▶ _WHAT TO PRODUCE_:
The answer must consist of every line from the entries below that contains the word "agent".

▶ _PROVIDED INFORMATION_:
==================================================

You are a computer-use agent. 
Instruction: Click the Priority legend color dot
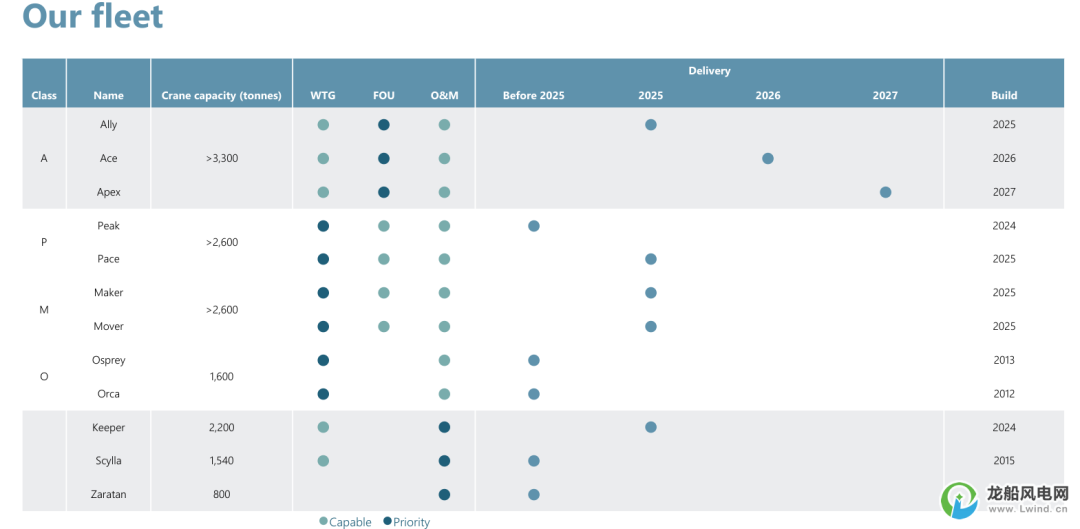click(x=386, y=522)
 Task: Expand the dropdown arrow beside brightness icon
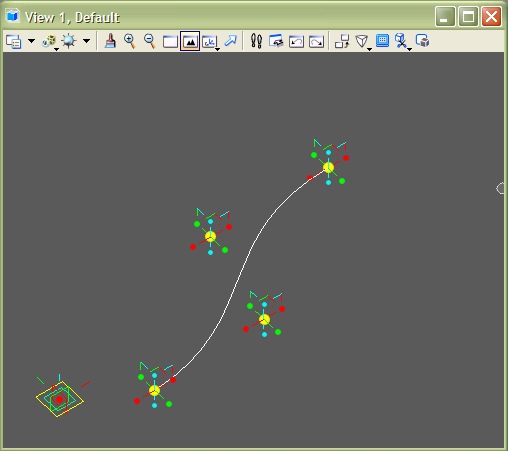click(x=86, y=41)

==================================================

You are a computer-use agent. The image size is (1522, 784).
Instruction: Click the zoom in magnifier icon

==================================================

▶ _OUTPUT OF THE TASK_:
You are a computer-use agent. 
You are a computer-use agent. The image size is (1522, 784).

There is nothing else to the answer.